→ **Text block**

*** Begin section ***

Thanks so much for your kindness. I have just phoned my Dad and had a chat with him and I feel better for that, then my lovely man phoned me to tell me how much he loves me.

My best pal is coming over about 1.30 today to have a cuddle and some soup so that will keep me going. Just going to go and dye my hair, while I still can!!! and get myself into a warm bath after that and put on something pretty, don’t feel like doing any of that lot but I know that I will feel a bit better if I look a bit better.

Wishing you a speedy recovery Julie hope that the chemo has not been to unkind to you and that the radio also is not too bad for you. Take good care of yourself and I will post on Monday or Tuesday after I see the consultant for full results.
Luvnhugs Carolexxx

Hi curlycat60

If you would like to talk to someone outside of your family about how you feel at the moment please don’t hesitate to use the Breast Cancer Care helpline. Here you are able to talk to someone in confidence about your fears and concerns and the team on the helpline are happy to talk to you and just be a listening ear if you feel you want to offload. BCC are here to support you so please use us if it will help. The helpline is open Monday to Friday 9am to 5pm and Saturdays 9am to 2pm. The number is free phone 0808 800 6000.

Kind regards

Katie
Moderator
Breast Cancer Care

Thank you Katie

I will do that later on today, just going to have a bath with some lavendar oil to try to calm myself.

xxxxCarolexxxx

Hi Carole

I had mastectomy on 18th Sept and now recoverying well. I agree with Julie the first two weeks after dx are worst and I like you within 4 days felt my body was riddled with cancer. I wrote down all my worries and any questions I had and took them to meeting with consultant, some of the questions may have seemed small and silly but nobody minded and answers were given. I also kept talking to my hubby and friends who were positive and supportive.It sounds you have fantastic support from your family. I agree making yourself feel good helps too before and after op. My daughter and I went out shopping for pretty pyjamas etc which helped. No harm in crying I balled my eyes out then put on public face.

Good luck on 5th I will be thinking of you, take care. Here’s wishing you a speedy recovery.

*** End section ***

Revise the forum thread starting at "Thanks so much" and ending at "he loves me.", replacing "Dad" with "Mum". The listing has nothing to do with the forum thread.

→ **Data supplied**
*** Begin section ***

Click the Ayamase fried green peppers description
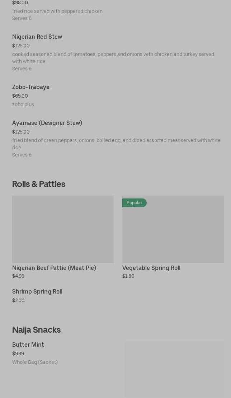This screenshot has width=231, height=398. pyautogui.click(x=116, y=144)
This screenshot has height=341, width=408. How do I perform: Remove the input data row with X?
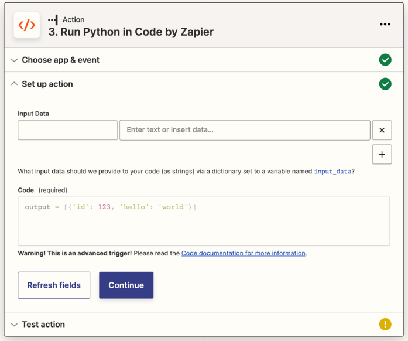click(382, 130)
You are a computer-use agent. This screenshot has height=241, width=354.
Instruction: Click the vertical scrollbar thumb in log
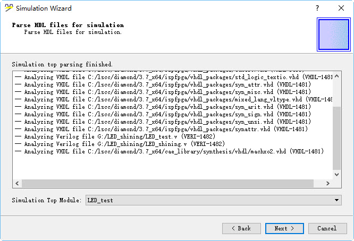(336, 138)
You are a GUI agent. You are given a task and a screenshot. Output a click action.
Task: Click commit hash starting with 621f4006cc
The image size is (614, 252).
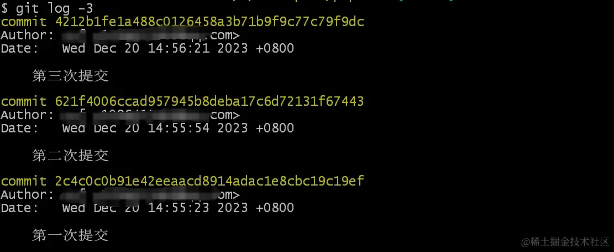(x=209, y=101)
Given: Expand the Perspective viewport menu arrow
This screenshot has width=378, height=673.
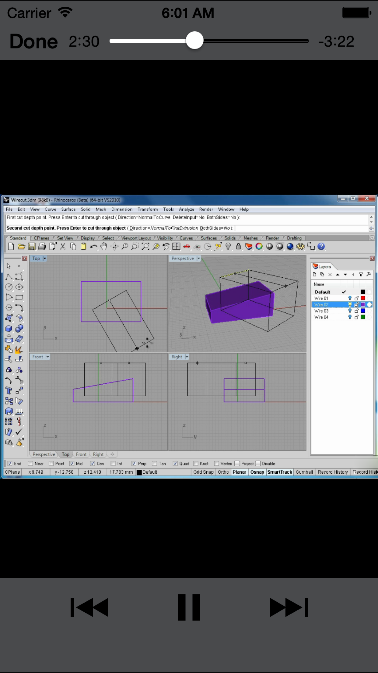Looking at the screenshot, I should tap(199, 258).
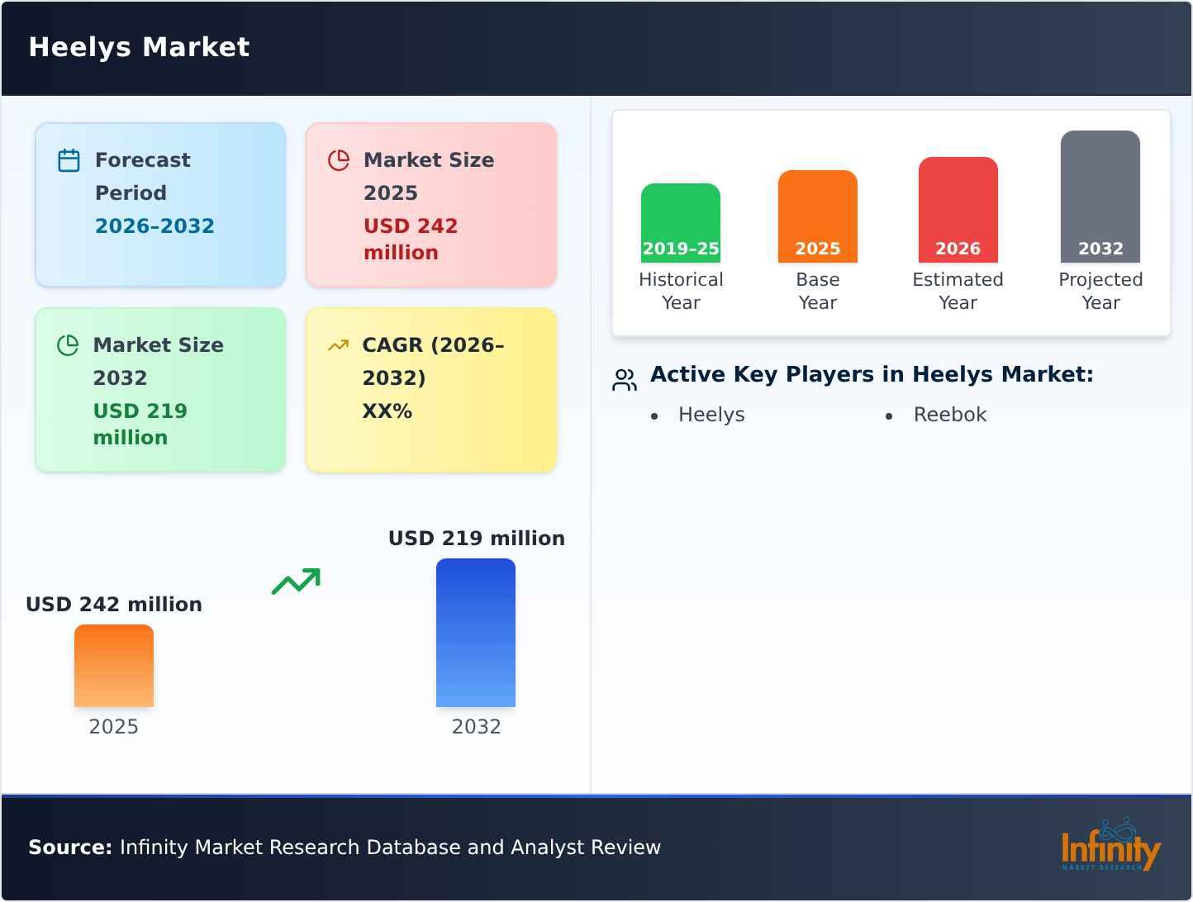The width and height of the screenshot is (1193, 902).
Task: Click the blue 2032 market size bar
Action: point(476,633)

*** End section ***

→ **Response to this task**
Thanks so much for your kindness. I have just phoned my Mum and had a chat with him and I feel better for that, then my lovely man phoned me to tell me how much he loves me.